What measures can you suggest to encourage higher levels of activity among children?
In today's world, the amount of time that children spend on television is higher than in former times, and it causes the level of taking part in the activity of children to decrease. This essay will first indicate that the major issues brought on by this phenomenon are the laziness of each individual and it is another way to learn, and it will then make the case that the best solutions involve the affect from parents and schools.
The first reason to explain this case is that children believe that they now have more means of entertainment than in the past, so they would prefer to watch television than join some activities. They might think that physical activity is something that uses up their energy or their time while watching television is more comfortable for them. For example, when you use all your dynamics for studying all day at school, definitely you might feel out of energy at the end of the day and just want to lie down and enjoy a movie rather than do some activities. Another reason is that they could watch television as a way to learn more about the world. Television is a device that includes a variety of information in all fields, if you use it with the correct purpose, it will help you a lot in enhancing your knowledge.
However, there are solutions to this problem. One of the ways to encourage children to do more activities is that parents should spend a little time taking part in with their children. If this happens, their children will have more enthusiasm to participate because parents play a crucial role in setting an example for them. By doing this, not only do the activity levels increase but also form a close-knit family. Moreover, schools are also key factors influencing their students to join activities more.
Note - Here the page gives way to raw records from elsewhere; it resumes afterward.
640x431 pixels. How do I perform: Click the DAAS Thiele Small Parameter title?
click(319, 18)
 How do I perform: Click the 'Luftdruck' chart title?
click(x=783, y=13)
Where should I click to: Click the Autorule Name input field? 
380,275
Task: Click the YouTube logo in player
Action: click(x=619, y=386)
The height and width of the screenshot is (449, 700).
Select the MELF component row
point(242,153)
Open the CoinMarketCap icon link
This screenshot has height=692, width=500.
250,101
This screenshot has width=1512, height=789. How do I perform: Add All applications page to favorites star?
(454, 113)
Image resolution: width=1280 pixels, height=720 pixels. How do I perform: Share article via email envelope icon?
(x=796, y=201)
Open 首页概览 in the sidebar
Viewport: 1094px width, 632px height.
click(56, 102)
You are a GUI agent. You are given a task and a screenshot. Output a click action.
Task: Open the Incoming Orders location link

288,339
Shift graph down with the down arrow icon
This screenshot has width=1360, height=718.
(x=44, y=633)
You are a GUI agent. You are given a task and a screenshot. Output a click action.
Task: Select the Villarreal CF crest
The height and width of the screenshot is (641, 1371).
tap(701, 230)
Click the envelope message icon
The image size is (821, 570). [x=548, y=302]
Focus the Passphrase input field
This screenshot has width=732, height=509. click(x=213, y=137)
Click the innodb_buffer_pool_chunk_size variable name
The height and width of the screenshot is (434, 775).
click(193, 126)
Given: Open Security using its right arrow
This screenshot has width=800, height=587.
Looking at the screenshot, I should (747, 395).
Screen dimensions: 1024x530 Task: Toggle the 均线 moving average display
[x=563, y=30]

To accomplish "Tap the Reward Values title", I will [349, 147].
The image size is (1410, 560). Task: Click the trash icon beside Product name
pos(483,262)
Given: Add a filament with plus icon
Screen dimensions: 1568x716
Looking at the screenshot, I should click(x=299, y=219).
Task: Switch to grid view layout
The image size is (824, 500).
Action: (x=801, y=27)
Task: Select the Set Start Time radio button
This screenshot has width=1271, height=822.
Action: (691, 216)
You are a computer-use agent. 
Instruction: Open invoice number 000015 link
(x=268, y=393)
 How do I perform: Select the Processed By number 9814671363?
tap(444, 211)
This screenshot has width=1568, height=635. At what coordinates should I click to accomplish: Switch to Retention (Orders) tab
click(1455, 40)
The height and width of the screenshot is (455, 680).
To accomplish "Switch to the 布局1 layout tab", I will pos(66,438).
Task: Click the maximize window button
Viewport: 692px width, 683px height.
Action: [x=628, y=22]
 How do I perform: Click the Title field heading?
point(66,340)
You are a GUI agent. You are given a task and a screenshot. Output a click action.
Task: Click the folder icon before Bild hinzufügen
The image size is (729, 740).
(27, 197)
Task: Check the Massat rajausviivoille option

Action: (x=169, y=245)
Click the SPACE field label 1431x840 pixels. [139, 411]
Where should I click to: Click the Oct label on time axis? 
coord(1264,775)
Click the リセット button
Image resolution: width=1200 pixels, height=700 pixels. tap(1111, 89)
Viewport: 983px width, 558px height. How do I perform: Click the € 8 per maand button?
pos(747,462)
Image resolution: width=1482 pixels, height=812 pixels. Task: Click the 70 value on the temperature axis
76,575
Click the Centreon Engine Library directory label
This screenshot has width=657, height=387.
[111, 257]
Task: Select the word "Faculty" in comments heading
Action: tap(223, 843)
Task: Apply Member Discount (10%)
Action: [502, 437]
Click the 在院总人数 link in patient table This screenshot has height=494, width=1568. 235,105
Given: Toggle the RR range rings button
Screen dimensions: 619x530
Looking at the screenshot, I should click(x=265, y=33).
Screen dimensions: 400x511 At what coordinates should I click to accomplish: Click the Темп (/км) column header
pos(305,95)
For instance, teachers can organize a small competition between students in order to ignite their competitive spirit and cultivate sportsmanship. So that children could derive benefit from that and then change their mindset about participating in some activities.
In conclusion, it is clear that children do not find activities interesting enough for them, and they would watch television to study and entertain, which leads to a reduction in activity levels. Nevertheless, the issue can be solved with the help of co-operate by parents and creativity by teachers at school.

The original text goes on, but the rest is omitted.